A.J.: Et la France ?

F.B. : Les djihadistes français ont davantage rejoint Raqqa, en Syrie, que l’Irak. La Syrie a beaucoup attiré, notamment du fait d’un battage médiatique d’intellectuels autour du soutien à la rébellion syrienne, dans un conflit que certains ont comparé à la guerre d’Espagne… Néanmoins, comme l’a révélé le Washington Post, ordre a été donné par les autorités français d’éliminer sur place les djihadistes françaises, que ce soit par nos forces spéciales françaises, ou nos alliés des FDS en Syrie et l’armée irakienne en Irak. 


A.J.: Quelle est la relation entre les Russes et les Iraniens sur le terrain ?

F.B. : Ils se partagent les tâches et le terrain.
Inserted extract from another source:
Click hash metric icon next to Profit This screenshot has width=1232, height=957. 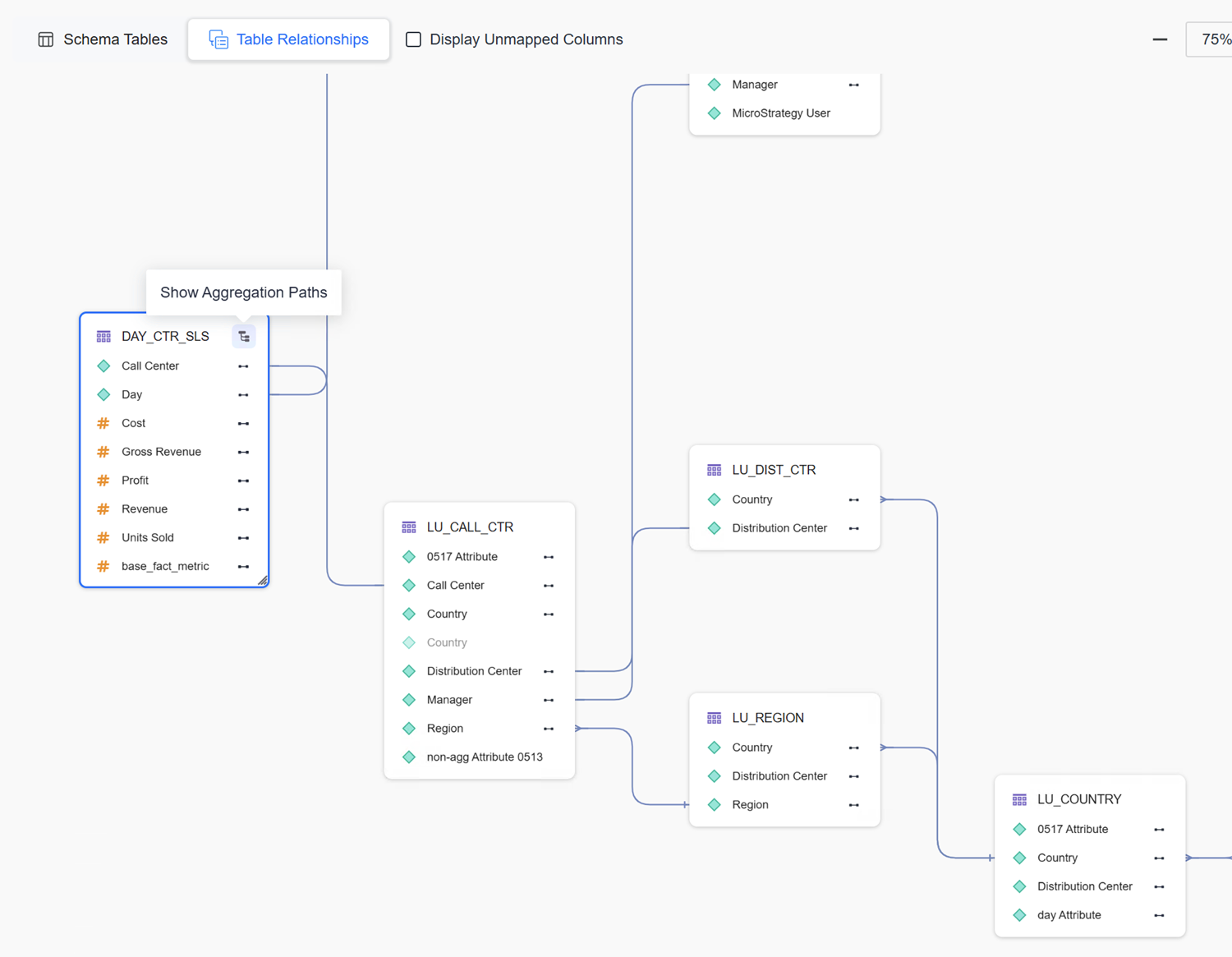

Les Russes sont actifs en matière d’aviation, d’artillerie, d’aide technique. Les Iraniens sont quant à eux chargés d’envoyer des conseillers militaires pour former des milices directement ou indirectement à travers le Hezbollah qui a pris en charge des milices paramilitaires syriennes. L’Iran organise l’envoi des Hazara, ces chiites originaires d’Afghanistan réfugiés en Iran et les milices chiites irakiennes. Mais le soutien iranien est d’abord financier, ce que ne peut pas fournir Moscou. A l’inverse, le rôle diplomatique joué par la Russie ne peut pas être tenu par Téhéran, persona non grata au niveau international.
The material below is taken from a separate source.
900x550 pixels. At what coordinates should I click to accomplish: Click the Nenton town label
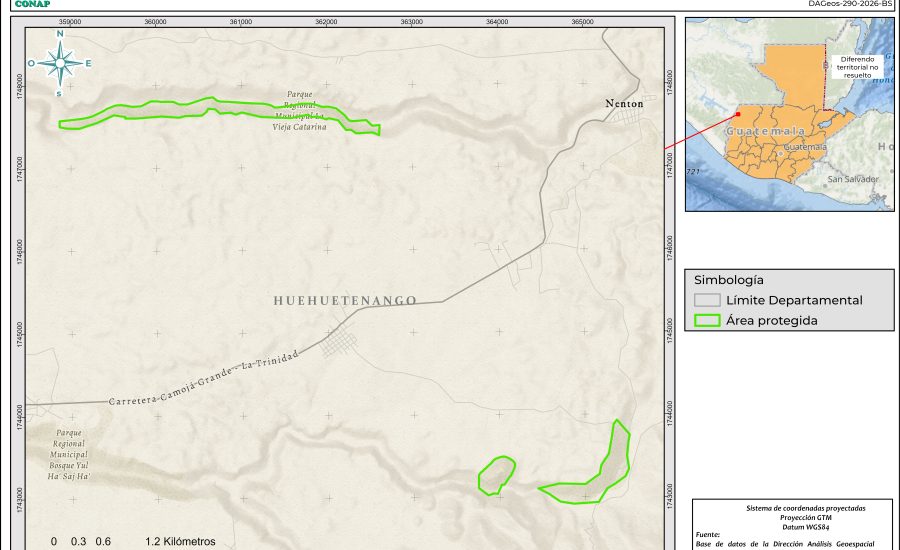(624, 103)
A.J.: On évoque des tensions entre les deux capitales. 

F.B. : On dit en effet à Washington que les relations seraient délicates entre Vladimir Poutine et les Iraniens. Je n’y crois pas. L’alliance irano-russe ne concerne en effet pas seulement la Syrie mais l’ensemble du Moyen-Orient. La Syrie est certes le principal champ de bataille. L’objectif des Russes en Syrie est d’encercler la Turquie pour que celle-ci évite de devenir un carrefour énergétique concurrent de la Russie à destination de l’Europe occidentale. Second objectif : faire pression sur l’Arabie Saoudite pour qu’elle limite sa propre production pétrolière afin d’éviter que les prix ne s’effondrent. 50% des exportations russes proviennent de la vente du pétrole, 25% du gaz. Autrement dit, les ressources énergétiques sont fondamentales dans l’économie russe. Or n’oublions pas que l’intervention russe se prépare au printemps 2015 au moment où le baril d’or noir est passé en-dessous des trente dollars. Ceci est inacceptable pour M. Poutine qui considère que la Russie a besoin d’un baril cher pour redevenir une puissance mondiale. Il a donc fait pression en ce sens sur le premier exportateur de pétrole dans le monde, l’Arabie Saoudite. Le président russe rencontre sur ce point les Iraniens qui, après l’accord sur le nucléaire de juillet 2015, ont besoin d’un cours de pétrole élevé pour que leur filière nucléaire soit rentable. En résumé, les désaccords en Syrie entre Moscou et Téhéran sont mineurs par rapport à l’alliance de ces deux Etats à l’échelle mondiale.


A.J.: Selon Haaretz, Poutine pourrait proposer un accord permettant d’empêcher que la Syrie ne devienne une base pour attaquer un Etat étranger. Cela vous paraît-il crédible ?

F.B. : Les promesses de Poutine n’engagent que ceux qui y croient… 


A.J.: Israël a abattu le 19 septembre un drone de fabrication iranienne tiré par le Hezbollah sur le plateau du Golan. Cette zone peut-elle devenir dans les mois à venir un abcès de fixation des tensions entre Israël et l’Iran et ses alliés ?

F.B. : Difficile à dire. L’Iran peut être tenté d’utiliser le Golan comme une base d’attaque et d’harcèlement contre Israël. Je pense néanmoins que les Russes vont s’en servir comme moyen de levier pour acquérir une stature internationale. Binyamin Netanyahou a rencontré Vladimir Poutine, fin août, pour lui demander de bloquer le déploiement de troupes pro-iraniennes dans le Sud de la Syrie. En échange, le président russe a notamment demandé que soit mis un terme au programme d’aide de la CIA aux rebelles syriens. Et de fait c’est ce qui s’est passé : pendant l’été, Donald Trump a stoppé ce soutien. C’est donc tout bénéfique pour Moscou. Poutine s’est rendu indispensable dans la région grâce au Golan.